From the earliest involvement of health economists in UKPDS, it was evident that some form of diabetes model would be required in order to fully capture all the relevant costs and effects of treatment and to be able to generalise what was learned in UKPDS and other relevant studies in different populations and interventions. It was also clear that the existing models at the time could be improved upon using rich and reliable data from UKPDS.

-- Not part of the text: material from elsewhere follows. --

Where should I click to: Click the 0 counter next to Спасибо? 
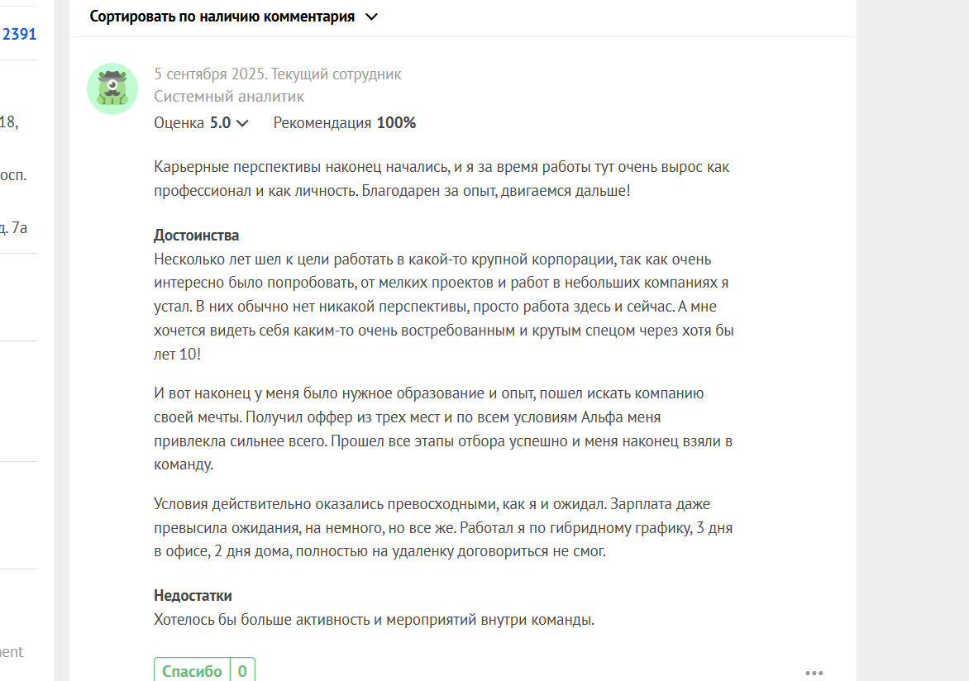242,670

The objectives of the original UKPDS Outcomes Model were to provide a comprehensive outcomes model for people with T2D in order to predict the risk of major diabetes-related complications and to capture time varying risk factors such as HbA_1c and history of events. It also attempted to estimate lifetime health outcomes and costs of alternative management strategies through their impact on risk factors. The first version of the UKPDS Outcomes Model had good temporal validity in predicting post-trial events and good internal validity. The model also performed well in external predictions using data from PROactive, NHANES and CARDS. In 2013, a major upgrade was made to the model by taking into account more patient years of data of post-trial monitoring, with more events and a longer duration of diabetes, thereby increasing the statistical power. New endpoints were also added such as second MI and second stroke as well as second amputation and ulcer. New risk factors were also added, i.e. eGFR, microalbuminuria, white blood cell count, heart rate and haemoglobin. This resulted in new sets of utility values and costs for each complication. Some of the insights of the UKPDS Outcomes Model have demonstrated that even small changes in risk factors can have worthwhile effects on lifetime outcomes, and that a model which starts at diagnosis is not sufficient.

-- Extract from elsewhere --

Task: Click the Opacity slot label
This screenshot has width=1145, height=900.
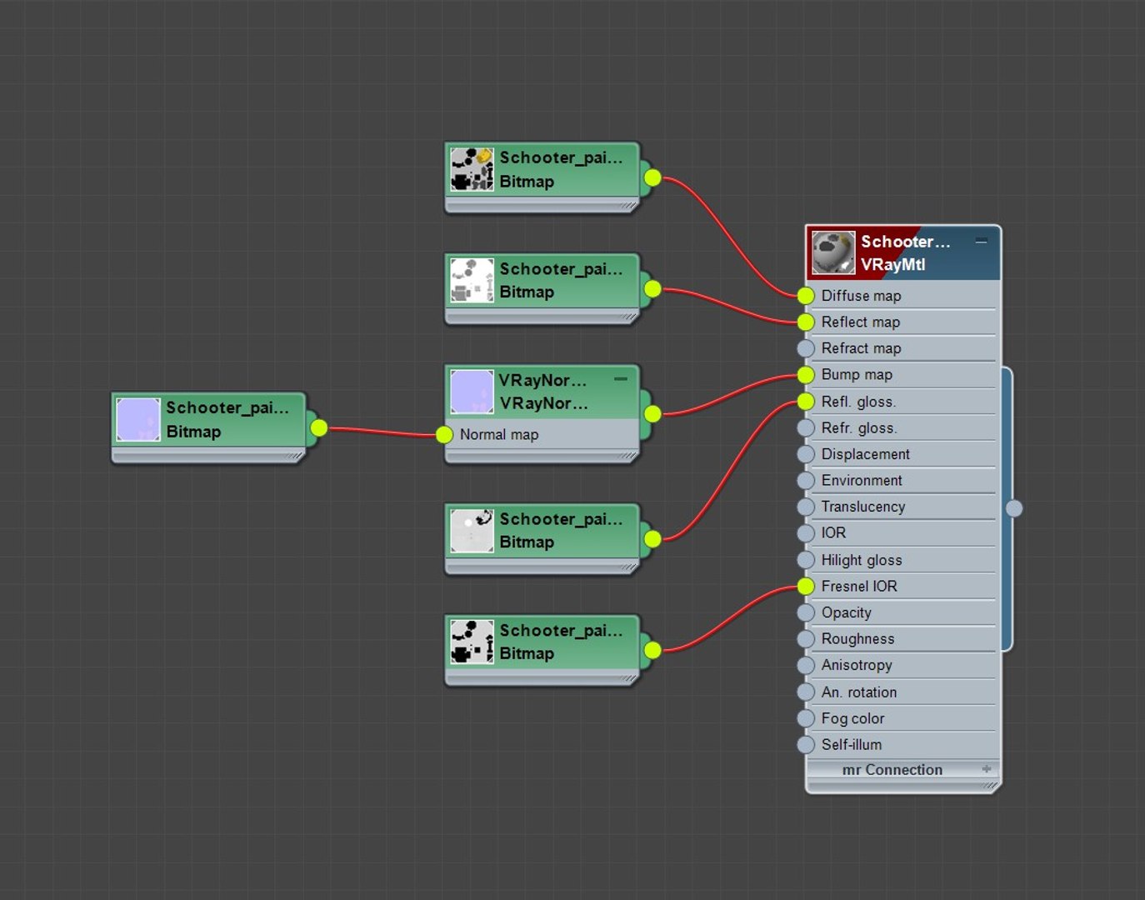Action: [846, 613]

UKPDS Outcomes Model have helped drive forward diabetes modelling globally. As of September 2018, 278 non-commercial licenses have been issued worldwide together with 33 commercial licenses, including almost all major pharma players in the therapeutic area. Manuscripts from the UKPDS Outcomes Model continue to be the most heavily cited in the field, and most other diabetes models are heavily reliant on UKPDS equations. It has set the standard for transparency, and all equations are fully in the public domain.

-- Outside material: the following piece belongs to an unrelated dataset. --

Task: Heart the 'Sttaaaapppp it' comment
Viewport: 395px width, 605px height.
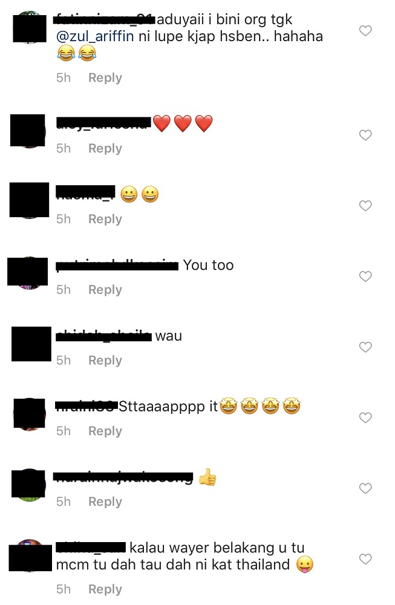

In the effort to put the UKPDS into perspective, this session was focused on debunking four common misconceptions about the UKPDS. The first misconception is that the results related to intensive glucose control should not be trusted given that another trial (i.e., ACCORD) demonstrated an increase in death rates upon lowering HbA_1c to normal values. However, to put this into perspective,the differences in trial designs between UKPDS and ACCORD were detailed, and in particular the initiation of glycaemic interventions at diagnosis in patients with no history of a CV event in the former render the two trials different. A second misconception is that UKPDS used old glucose-lowering techniques that are not relevant in today’s interventions. However, it was argued that the UKPDS was about glycaemic ‘policy’ and advocating early, tighter glucose control and the trial was not centered on choice of an individual drug. The third misconception is that the metformin arm was underpowered in UKPDS, and thus it is unclear if the result can be considered valid. To debunk this misapprehension, it was suggested that since patients had to be randomised to metformin, the real number of patients was double that cited by many, and that statistically speaking the results are nonetheless significant. The last misconception is that many recent trials of newer agents (e.g. DPP-4 inhibitors) show no difference in cardiovascular outcomes and therefore lowering glucose is thus not of importance. However, in reality it was pointed out that the majority of the cardiovascular trials for these newer agents were actually safety trials, predicated on glycemic equipoise. As such, such a comparison cannot be justified.